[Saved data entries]
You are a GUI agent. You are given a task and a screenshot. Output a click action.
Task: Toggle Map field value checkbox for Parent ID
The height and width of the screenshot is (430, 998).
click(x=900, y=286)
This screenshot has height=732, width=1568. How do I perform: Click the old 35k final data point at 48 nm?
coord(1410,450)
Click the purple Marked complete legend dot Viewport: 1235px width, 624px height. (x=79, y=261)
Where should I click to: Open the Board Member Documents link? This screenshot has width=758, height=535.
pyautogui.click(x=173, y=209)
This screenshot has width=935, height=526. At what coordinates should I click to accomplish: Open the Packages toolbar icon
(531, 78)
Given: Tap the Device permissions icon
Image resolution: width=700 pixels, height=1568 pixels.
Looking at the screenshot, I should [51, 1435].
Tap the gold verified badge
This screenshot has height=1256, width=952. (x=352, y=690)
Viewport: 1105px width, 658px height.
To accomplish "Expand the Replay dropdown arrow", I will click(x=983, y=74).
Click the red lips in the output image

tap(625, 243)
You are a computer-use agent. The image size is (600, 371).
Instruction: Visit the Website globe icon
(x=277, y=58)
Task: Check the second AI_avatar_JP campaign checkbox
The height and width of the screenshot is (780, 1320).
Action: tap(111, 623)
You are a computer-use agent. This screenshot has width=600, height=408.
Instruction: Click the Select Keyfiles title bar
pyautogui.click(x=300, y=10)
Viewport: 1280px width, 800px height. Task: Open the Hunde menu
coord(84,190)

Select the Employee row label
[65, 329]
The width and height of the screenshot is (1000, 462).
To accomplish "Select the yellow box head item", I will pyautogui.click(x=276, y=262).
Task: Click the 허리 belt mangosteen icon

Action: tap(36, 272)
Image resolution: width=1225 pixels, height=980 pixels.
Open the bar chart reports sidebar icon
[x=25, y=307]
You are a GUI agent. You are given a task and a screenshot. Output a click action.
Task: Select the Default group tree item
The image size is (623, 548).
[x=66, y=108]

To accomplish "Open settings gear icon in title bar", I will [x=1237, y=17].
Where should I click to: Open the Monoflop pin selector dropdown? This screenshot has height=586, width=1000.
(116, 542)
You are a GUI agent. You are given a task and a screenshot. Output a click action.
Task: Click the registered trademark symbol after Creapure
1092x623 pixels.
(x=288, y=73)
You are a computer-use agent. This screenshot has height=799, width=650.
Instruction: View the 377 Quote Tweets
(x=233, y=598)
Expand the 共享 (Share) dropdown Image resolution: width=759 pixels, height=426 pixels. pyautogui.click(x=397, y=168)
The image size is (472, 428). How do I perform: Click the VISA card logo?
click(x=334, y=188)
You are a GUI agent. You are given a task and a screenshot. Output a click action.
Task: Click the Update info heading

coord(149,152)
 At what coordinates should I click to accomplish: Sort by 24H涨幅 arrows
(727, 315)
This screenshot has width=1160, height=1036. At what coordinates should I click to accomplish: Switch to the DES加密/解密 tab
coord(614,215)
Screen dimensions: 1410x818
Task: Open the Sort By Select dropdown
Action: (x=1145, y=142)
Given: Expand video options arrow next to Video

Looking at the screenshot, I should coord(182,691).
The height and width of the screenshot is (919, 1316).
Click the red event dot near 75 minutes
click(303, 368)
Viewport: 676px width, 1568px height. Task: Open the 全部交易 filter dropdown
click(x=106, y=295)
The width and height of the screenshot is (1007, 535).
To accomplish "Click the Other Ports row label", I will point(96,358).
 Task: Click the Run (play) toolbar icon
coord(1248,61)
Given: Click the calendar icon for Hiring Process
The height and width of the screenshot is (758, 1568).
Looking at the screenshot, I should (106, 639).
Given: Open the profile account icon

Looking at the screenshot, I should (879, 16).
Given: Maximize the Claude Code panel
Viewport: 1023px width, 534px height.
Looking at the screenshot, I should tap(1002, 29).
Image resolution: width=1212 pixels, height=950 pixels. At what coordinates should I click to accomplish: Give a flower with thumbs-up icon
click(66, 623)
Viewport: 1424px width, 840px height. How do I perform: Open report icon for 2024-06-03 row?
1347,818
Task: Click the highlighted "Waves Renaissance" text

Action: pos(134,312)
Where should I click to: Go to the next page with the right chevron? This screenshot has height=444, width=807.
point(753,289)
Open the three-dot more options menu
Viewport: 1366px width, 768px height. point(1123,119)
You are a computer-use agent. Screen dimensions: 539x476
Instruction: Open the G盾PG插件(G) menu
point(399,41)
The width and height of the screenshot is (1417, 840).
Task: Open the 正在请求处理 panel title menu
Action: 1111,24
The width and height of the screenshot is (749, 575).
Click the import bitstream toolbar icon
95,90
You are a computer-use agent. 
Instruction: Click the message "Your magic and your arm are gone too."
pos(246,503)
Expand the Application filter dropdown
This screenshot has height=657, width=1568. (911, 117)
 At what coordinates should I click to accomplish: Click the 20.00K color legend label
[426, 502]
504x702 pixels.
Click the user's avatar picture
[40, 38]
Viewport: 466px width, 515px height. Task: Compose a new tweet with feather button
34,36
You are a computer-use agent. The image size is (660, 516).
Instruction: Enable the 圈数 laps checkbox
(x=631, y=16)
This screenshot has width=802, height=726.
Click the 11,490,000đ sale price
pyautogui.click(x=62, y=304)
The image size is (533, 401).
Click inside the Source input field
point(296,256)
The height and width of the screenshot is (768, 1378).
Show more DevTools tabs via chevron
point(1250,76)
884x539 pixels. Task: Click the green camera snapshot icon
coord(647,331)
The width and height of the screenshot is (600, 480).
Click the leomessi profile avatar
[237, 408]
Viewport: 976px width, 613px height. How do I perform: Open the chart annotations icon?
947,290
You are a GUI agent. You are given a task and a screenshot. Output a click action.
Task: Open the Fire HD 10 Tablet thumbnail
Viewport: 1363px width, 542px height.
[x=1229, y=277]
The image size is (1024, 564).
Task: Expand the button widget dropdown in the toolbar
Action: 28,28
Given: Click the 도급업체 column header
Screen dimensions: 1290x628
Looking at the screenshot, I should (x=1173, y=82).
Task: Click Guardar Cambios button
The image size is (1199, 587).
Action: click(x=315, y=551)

** WORK TASK **
Nothing but an exact copy of the lines from the first one above through the line holding "Click the purple" should be returned.

** RESULT OF THIS EXERCISE **
You are a GUI agent. You are given a task and a screenshot. Output a click action.
Task: Toggle Map field value checkbox for Parent ID
The height and width of the screenshot is (430, 998).
click(x=900, y=286)
This screenshot has height=732, width=1568. How do I perform: Click the old 35k final data point at 48 nm?
coord(1410,450)
Click the purple Marked complete legend dot Viewport: 1235px width, 624px height. (x=79, y=261)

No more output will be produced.